Activity —
Keeping every word in place, write out the entries that come next.

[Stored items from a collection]

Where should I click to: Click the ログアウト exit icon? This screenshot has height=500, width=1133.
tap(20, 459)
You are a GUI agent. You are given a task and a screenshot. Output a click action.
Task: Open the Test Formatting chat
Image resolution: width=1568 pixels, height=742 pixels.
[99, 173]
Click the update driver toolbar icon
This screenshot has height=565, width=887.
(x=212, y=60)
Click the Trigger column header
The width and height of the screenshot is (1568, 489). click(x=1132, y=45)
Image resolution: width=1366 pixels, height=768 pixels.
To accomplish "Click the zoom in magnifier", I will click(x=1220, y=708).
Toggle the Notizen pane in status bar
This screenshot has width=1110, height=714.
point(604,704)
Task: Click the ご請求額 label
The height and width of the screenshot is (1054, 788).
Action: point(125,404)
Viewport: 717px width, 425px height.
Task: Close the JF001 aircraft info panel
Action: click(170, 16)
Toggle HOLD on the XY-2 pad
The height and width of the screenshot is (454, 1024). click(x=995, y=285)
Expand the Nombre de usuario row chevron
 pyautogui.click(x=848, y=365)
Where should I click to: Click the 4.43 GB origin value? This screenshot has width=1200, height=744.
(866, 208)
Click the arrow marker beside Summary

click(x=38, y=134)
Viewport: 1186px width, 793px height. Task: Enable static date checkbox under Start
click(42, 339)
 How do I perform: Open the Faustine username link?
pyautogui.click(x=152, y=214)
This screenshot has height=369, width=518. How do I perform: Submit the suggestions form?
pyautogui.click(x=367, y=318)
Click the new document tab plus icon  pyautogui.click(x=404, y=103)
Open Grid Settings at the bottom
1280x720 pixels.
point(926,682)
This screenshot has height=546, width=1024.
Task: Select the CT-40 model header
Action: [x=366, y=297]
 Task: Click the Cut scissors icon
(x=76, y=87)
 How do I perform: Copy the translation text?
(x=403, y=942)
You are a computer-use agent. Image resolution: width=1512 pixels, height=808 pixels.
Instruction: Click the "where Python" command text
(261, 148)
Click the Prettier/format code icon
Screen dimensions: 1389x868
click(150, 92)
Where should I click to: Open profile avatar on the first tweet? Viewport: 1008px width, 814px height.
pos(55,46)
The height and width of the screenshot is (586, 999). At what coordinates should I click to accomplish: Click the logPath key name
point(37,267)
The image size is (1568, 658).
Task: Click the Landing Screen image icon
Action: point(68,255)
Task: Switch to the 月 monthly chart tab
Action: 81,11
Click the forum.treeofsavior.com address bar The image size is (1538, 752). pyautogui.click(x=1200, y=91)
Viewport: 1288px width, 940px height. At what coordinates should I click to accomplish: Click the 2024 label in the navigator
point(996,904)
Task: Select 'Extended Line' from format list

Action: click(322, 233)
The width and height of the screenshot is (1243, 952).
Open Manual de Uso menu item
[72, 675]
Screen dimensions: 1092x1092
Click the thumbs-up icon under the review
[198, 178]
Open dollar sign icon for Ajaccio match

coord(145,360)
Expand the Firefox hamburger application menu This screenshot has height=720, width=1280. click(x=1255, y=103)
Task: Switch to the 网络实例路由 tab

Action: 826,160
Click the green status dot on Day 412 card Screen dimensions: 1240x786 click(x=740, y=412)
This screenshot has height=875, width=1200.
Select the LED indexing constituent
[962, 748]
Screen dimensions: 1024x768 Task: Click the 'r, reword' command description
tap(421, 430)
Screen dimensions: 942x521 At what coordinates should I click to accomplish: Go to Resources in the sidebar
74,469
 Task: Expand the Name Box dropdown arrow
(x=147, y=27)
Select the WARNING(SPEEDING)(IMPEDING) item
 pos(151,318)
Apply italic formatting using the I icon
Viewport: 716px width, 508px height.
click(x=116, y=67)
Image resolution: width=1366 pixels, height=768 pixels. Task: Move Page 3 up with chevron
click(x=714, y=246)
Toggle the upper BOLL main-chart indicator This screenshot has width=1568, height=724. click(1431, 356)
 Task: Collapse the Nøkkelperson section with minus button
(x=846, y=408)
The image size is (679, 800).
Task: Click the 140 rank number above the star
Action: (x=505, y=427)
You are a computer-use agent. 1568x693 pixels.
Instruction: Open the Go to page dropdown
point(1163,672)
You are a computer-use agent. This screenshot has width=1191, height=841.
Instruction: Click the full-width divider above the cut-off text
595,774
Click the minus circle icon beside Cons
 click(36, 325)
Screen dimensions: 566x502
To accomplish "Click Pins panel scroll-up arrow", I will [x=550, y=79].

Answer section —
Where should I click to: Click the ログアウト exit icon? This screenshot has height=500, width=1133.
tap(20, 459)
You are a GUI agent. You are given a task and a screenshot. Output a click action.
Task: Open the Test Formatting chat
Image resolution: width=1568 pixels, height=742 pixels.
[99, 173]
Click the update driver toolbar icon
This screenshot has height=565, width=887.
(x=212, y=60)
Click the Trigger column header
The width and height of the screenshot is (1568, 489). click(x=1132, y=45)
Image resolution: width=1366 pixels, height=768 pixels.
To accomplish "Click the zoom in magnifier", I will click(x=1220, y=708).
Toggle the Notizen pane in status bar
This screenshot has width=1110, height=714.
point(604,704)
Task: Click the ご請求額 label
The height and width of the screenshot is (1054, 788).
Action: point(125,404)
Viewport: 717px width, 425px height.
Task: Close the JF001 aircraft info panel
Action: click(170, 16)
Toggle HOLD on the XY-2 pad
The height and width of the screenshot is (454, 1024). click(x=995, y=285)
Expand the Nombre de usuario row chevron
 pyautogui.click(x=848, y=365)
Where should I click to: Click the 4.43 GB origin value? This screenshot has width=1200, height=744.
(866, 208)
Click the arrow marker beside Summary

click(x=38, y=134)
Viewport: 1186px width, 793px height. Task: Enable static date checkbox under Start
click(42, 339)
 How do I perform: Open the Faustine username link?
pyautogui.click(x=152, y=214)
This screenshot has height=369, width=518. How do I perform: Submit the suggestions form?
pyautogui.click(x=367, y=318)
Click the new document tab plus icon  pyautogui.click(x=404, y=103)
Open Grid Settings at the bottom
1280x720 pixels.
point(926,682)
This screenshot has height=546, width=1024.
Task: Select the CT-40 model header
Action: [x=366, y=297]
 Task: Click the Cut scissors icon
(x=76, y=87)
 How do I perform: Copy the translation text?
(x=403, y=942)
You are a computer-use agent. Image resolution: width=1512 pixels, height=808 pixels.
Instruction: Click the "where Python" command text
(261, 148)
Click the Prettier/format code icon
Screen dimensions: 1389x868
click(150, 92)
Where should I click to: Open profile avatar on the first tweet? Viewport: 1008px width, 814px height.
pos(55,46)
The height and width of the screenshot is (586, 999). At what coordinates should I click to accomplish: Click the logPath key name
point(37,267)
The image size is (1568, 658).
Task: Click the Landing Screen image icon
Action: point(68,255)
Task: Switch to the 月 monthly chart tab
Action: 81,11
Click the forum.treeofsavior.com address bar The image size is (1538, 752). pyautogui.click(x=1200, y=91)
Viewport: 1288px width, 940px height. At what coordinates should I click to accomplish: Click the 2024 label in the navigator
point(996,904)
Task: Select 'Extended Line' from format list

Action: click(322, 233)
The width and height of the screenshot is (1243, 952).
Open Manual de Uso menu item
[72, 675]
Screen dimensions: 1092x1092
Click the thumbs-up icon under the review
[198, 178]
Open dollar sign icon for Ajaccio match

coord(145,360)
Expand the Firefox hamburger application menu This screenshot has height=720, width=1280. click(x=1255, y=103)
Task: Switch to the 网络实例路由 tab

Action: 826,160
Click the green status dot on Day 412 card Screen dimensions: 1240x786 click(x=740, y=412)
This screenshot has height=875, width=1200.
Select the LED indexing constituent
[962, 748]
Screen dimensions: 1024x768 Task: Click the 'r, reword' command description
tap(421, 430)
Screen dimensions: 942x521 At what coordinates should I click to accomplish: Go to Resources in the sidebar
74,469
 Task: Expand the Name Box dropdown arrow
(x=147, y=27)
Select the WARNING(SPEEDING)(IMPEDING) item
 pos(151,318)
Apply italic formatting using the I icon
Viewport: 716px width, 508px height.
click(x=116, y=67)
Image resolution: width=1366 pixels, height=768 pixels. Task: Move Page 3 up with chevron
click(x=714, y=246)
Toggle the upper BOLL main-chart indicator This screenshot has width=1568, height=724. click(1431, 356)
 Task: Collapse the Nøkkelperson section with minus button
(x=846, y=408)
The image size is (679, 800).
Task: Click the 140 rank number above the star
Action: (x=505, y=427)
You are a computer-use agent. 1568x693 pixels.
Instruction: Open the Go to page dropdown
point(1163,672)
You are a computer-use agent. This screenshot has width=1191, height=841.
Instruction: Click the full-width divider above the cut-off text
595,774
Click the minus circle icon beside Cons
 click(36, 325)
Screen dimensions: 566x502
To accomplish "Click Pins panel scroll-up arrow", I will [x=550, y=79].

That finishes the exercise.